Les journalistes se levèrent et quittèrent les lieux. Andrew se tenait près de la porte, Olivia lui fit signe de l'attendre. Quand la salle fut vide, elle vint à sa rencontre.

– Personne ne vous a contraint à reprendre le boulot aussi tôt, Andrew. Mais si vous revenez, faites-le vraiment. La conférence de rédaction n'est pas facultative.

– Je suis là, non ?

– Vous êtes présent et absent à la fois. Vous n'avez pas pondu une ligne depuis trois mois.

– Je réfléchis à mon prochain sujet.

– Vous vous la coulez douce et vous vous êtes remis à picoler.

– Qu'est-ce qui vous permet de dire ça ?

– Regardez-vous dans une glace.

– J'ai travaillé tard, je planche sur une nouvelle enquête.

– Heureuse de l'apprendre, je peux en connaître le sujet ?

– Une jeune femme violée et battue à mort dans un township de Johannesburg, il y a dix-huit mois. La police ne fait rien pour arrêter ses assassins.

– Un fait divers en Afrique du Sud, voilà qui va passionner nos lecteurs, prévenez-moi quand vous aurez fini que je vous réserve une place en une.

– C'était ironique ?

– Absolument.

– Elle a été assassinée à cause de son orientation sexuelle. Son seul crime était d'aimer une autre femme. Et pour cette même raison, les flics qui connaissent les coupables ne sont pas plus enclins à les arrêter que si un chien errant s'était fait écraser. Sa famille se bat pour que justice soit faite, mais les pouvoirs publics s'en foutent, pour peu, ils féliciteraient les attardés mentaux qui ont assassiné cette femme. Elle avait vingt-quatre ans.

– C'est tragique, mais l'Afrique du Sud est loin et bien plus loin encore des préoccupations de nos lecteurs.

– La semaine dernière, un de nos brillants députés républicains a déclaré à la télévision au sujet du mariage homosexuel qu'il y voyait une porte ouverte à l'inceste et à la pédophilie. On vit dans un drôle de monde, il y a des limites à tout, notre bon maire veut même limiter la consommation de sodas dans les salles de cinéma, mais pour freiner la connerie de nos élus, rien ! Il devrait y avoir des lois pour les mettre eux aussi à l'amende quand ils dépassent la norme tolérable de l'ignorance.

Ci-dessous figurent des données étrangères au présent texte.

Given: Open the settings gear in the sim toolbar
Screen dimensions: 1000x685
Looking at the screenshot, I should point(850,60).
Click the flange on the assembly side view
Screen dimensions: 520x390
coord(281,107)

– Vous voulez vous lancer en politique, Stilman ?

Andrew pria sa rédactrice en chef de ne pas prendre ses propos à la légère. Ceux tenus par le député n'étaient pas qu'insultants, ils relevaient de l'incitation à la haine. Andrew voulait à travers son papier faire état de la violence qu'engendre le discours politique lorsqu'il stigmatise une communauté.

– Vous me suivez maintenant ? Au départ de l'article le massacre de cette innocente, la passivité des autorités sud-africaines qui n'accordent aucune importance à ce meurtre et en fin de course notre abruti de député, le message qu'il véhicule et les dérives prévisibles de ceux qui l'ont pris au mot. Si je me débrouille bien, je pourrai contraindre son parti à le désavouer, et in fine le forcer à prendre position.